Try on several different pairs, and don’t settle on a pair because they look cool, fit your budget, or because the sales rep likes them the best. You are looking for the perfect fit, and that is the most important reason to choose one boot over another. Sure, if you are looking for a full-grain leather boot over a synthetic boot, or low-cut over high-cut boots, those are important considerations as well. So to narrow down your choices, only try on boots of the specific type you are looking for rather than every boot in the store. This will prevent you from choosing a boot for any other reason other than the fit.
Narrow Your Options
After you have tested several pairs of shoes in the store, make a list of 3 or 4 pairs that could be winners based on the fit. Once you have that list, you can narrow down your list based on the features you like from the boots on your list and based on your budget. Just make sure you aren’t sacrificing fit and comfort for anything else, especially for something that is purely cosmetic. You’re not walking down the runway of a fashion show. Comfort is key.

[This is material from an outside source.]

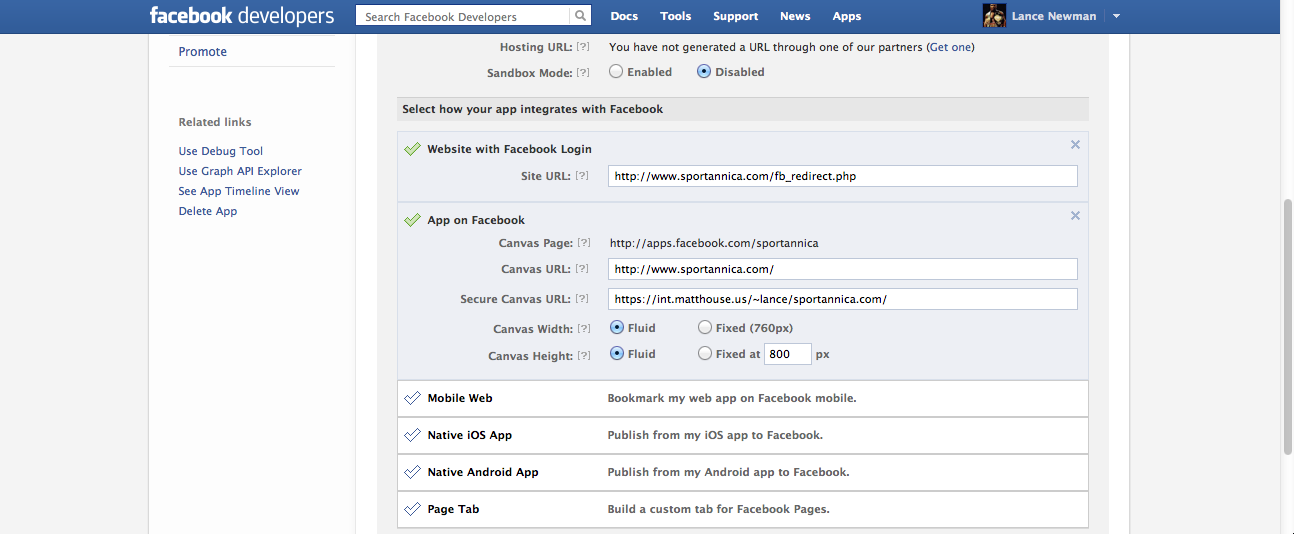Click help icon next to Secure Canvas URL
1294x534 pixels.
pos(583,299)
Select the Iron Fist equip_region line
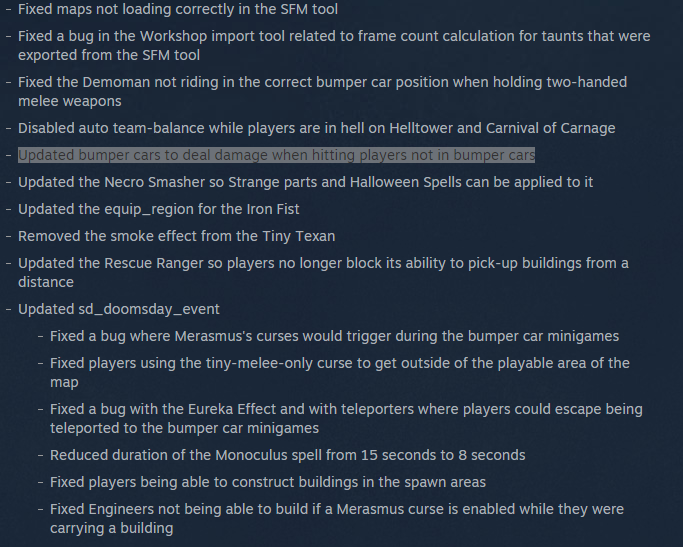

When you decide on a pair, be sure to wear them at home for several hours. Walk around your home (keep them clean, of course, so you don’t mess them up so much that the store won’t allow a return). Make sure after a day or two that they are still the most comfortable they can be. If not, don’t hesitate to take them back and try a different pair. Let me reiterate that point again – don’t hesitate to take them back and try a different pair if they don’t fit perfectly. This is really important.
What if you are not fond of shopping in stores? Buying hiking boots online is a little bit more complex than buying any other pair of shoes online, especially since the fit needs to be as close to perfect as possible. But it can be done. What I recommend is taking exact measurements of your feet. Be sure to shop with retailers that allow returns, and purchase a few pairs that are close to your measurements to try out. Wear them around for several hours until you find the pair that fits you the best. Don’t be afraid to send a pair back and request a different size. Remember, the key is to find the best fit possible.
Another tip for online shoppers is to stick with a brand you have used and liked in the past, as many brands will have consistent sizing between models. If all else fails, have your foot measured at a local shoe store, and use those measurements in your online shopping. I have even tried on hiking boots at my local outdoor shop (which has very high prices) to find the boot and size I like, and then found the same boot online for much less.
The Bottom Line
“Be good to your feet and your feet will be good to you.” Remember this saying as you go about finding the hiking boot that best fits your hiking needs. It is not uncommon to have tired feet after a long, rough hike. But a good pair of hiking boots will make it so you spend more time enjoying the hike, nature, and your friends and family than you do noticing the aches and pains on your feet.